Aerospace Corporation
Engineers Who Helped Make
John Glenn's '62 Flight Possible Witness His Return to Space
EL SEGUNDO, Calif. (12/7/98) -- Aerospace Corporation engineers John Bazyk, 80, and Bill Newbold, 65, watched from the guest bleachers Oct. 29 at Cape Canaveral as Sen. John Glenn rocketed skyward for the second time in their careers. They agreed: It was awesome.
Both men were there when astronaut John Glenn climbed into a Mercury space capsule atop an Atlas rocket Feb. 20, 1962, and made history as the first American to orbit Earth. Both men contributed to making Glenn's first flight a success. And both men were at the Cape 36 years later for Glenn's return to flight aboard STS-95, invited by NASA along with other Mercury program pioneers.
Twelve busloads of guests were on hand for the event, including those who worked on the capsule, Navy recovery-ship personnel who retrieved the capsule, the maker of Glenn's spacesuit, and the switchboard operator who placed the call from Glenn in space to his wife.
In 1962 it was Bazyk's job to examine every facet of the Atlas for "single-point failure." The vehicle was an intercontinental ballistic missile not originally designed to carry human passengers.
"If a single thing went wrong," Bazyk said, "a human life would be lost." It was imperative that the Atlas be "manrated," upgraded in reliability to the highest level of safety. It proved to be the mechanism for the nation's first manned, orbiting spaceflight.
Bazyk, who came to Aerospace in 1961, was hired by program director Ben Hohmann to monitor and review flight performance of all Air Force test flight launches.
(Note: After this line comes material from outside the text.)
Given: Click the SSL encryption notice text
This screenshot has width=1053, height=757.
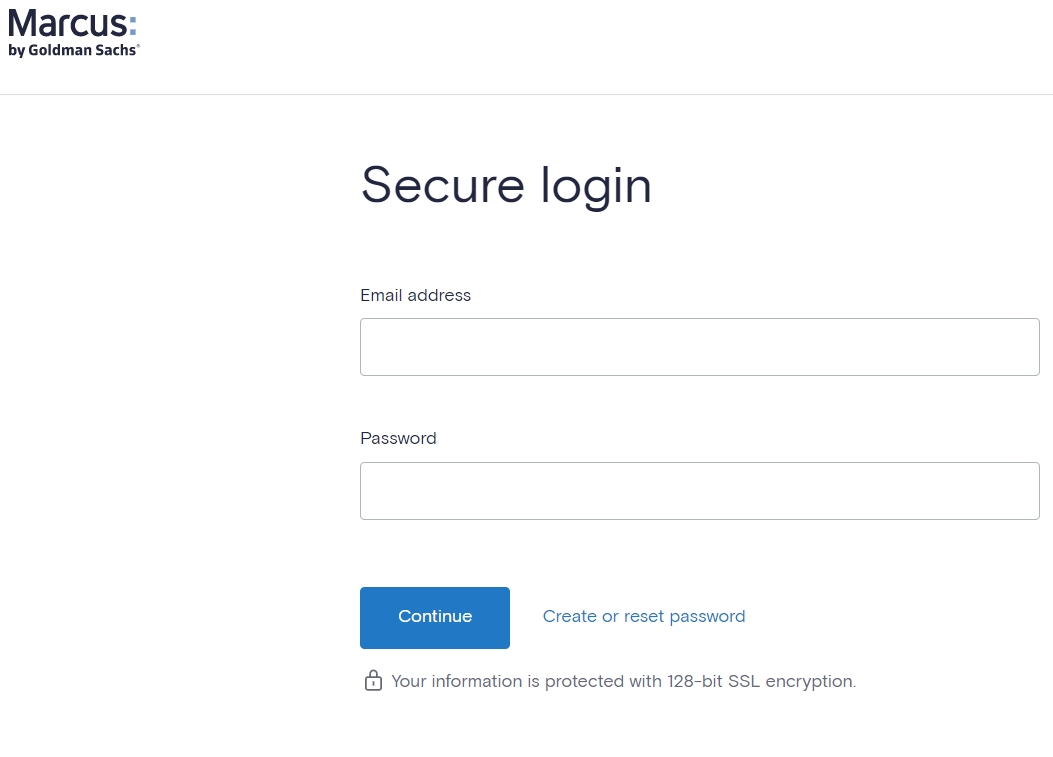Looking at the screenshot, I should click(x=623, y=682).
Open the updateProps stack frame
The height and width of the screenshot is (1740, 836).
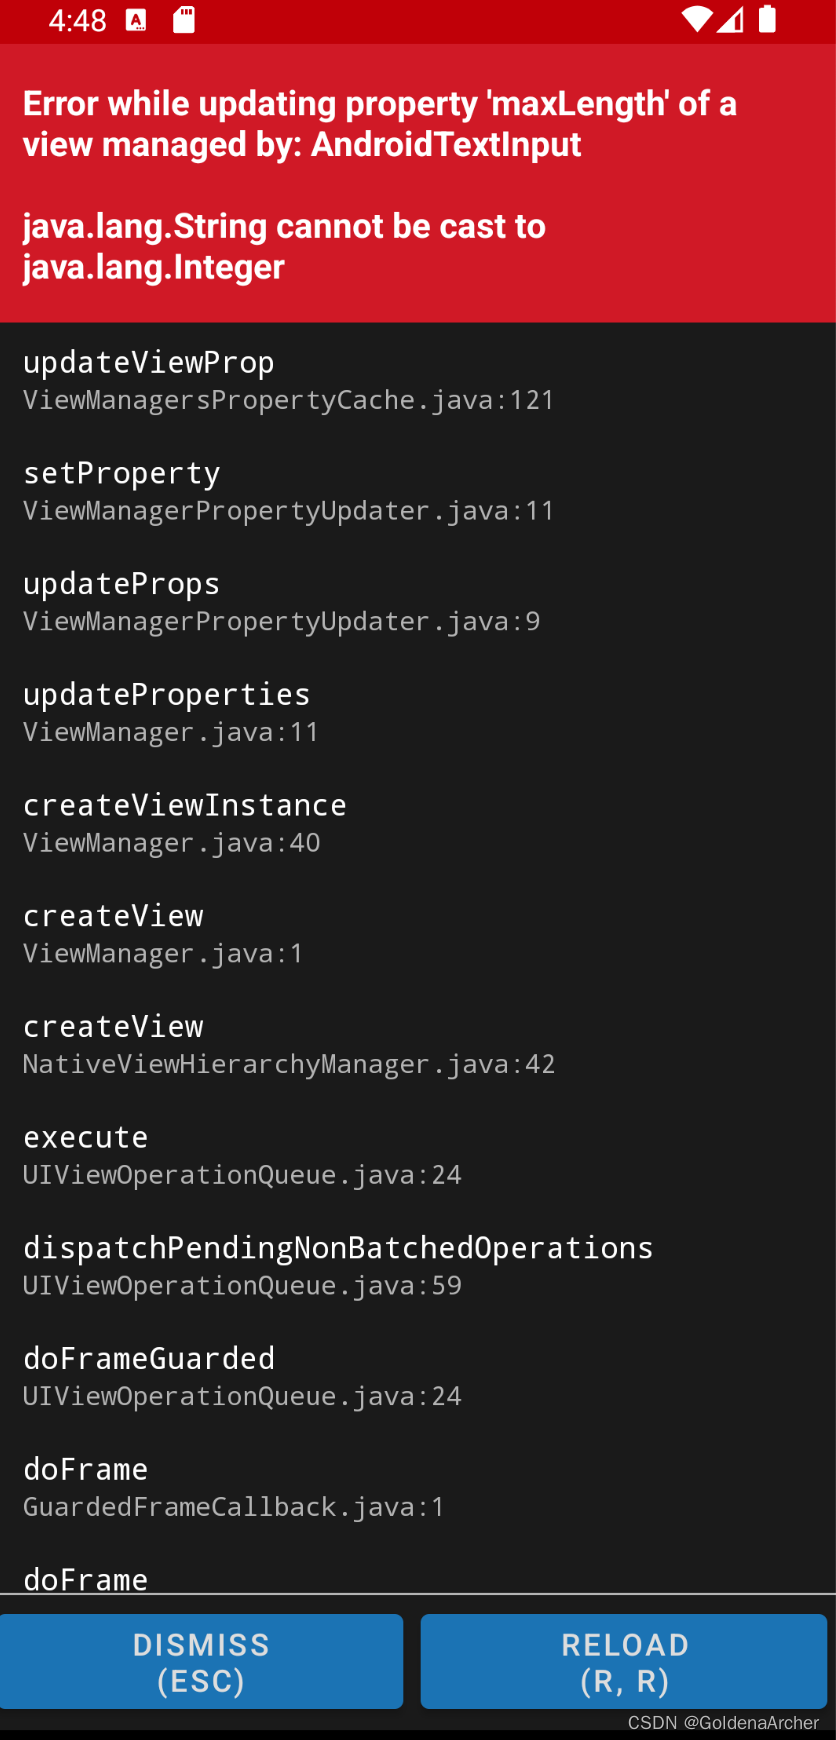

Bazyk looked for problems that required redesign and followed through to verify corrective action.
Cutting it Close
"When Glenn achieved orbit, there were exactly three seconds of propellant left," Newbold said.
Bazyk described himself as apprehensive at Glenn's first launch into space. "My fingers were crossed. Every rocket launch is really a controlled explosion.
"When STS-95 launched," he said, "it jumped off the pad like a jackrabbit. The sun was shining; it was beautiful."
Bazyk works full time in the Medium Launch Vehicles office on ground system pneumatics for the Atlas II and Delta II. He works for another original Mercury program member, Joe Wambolt, associate principal director at the Western Range, Vandenberg Air Force Base.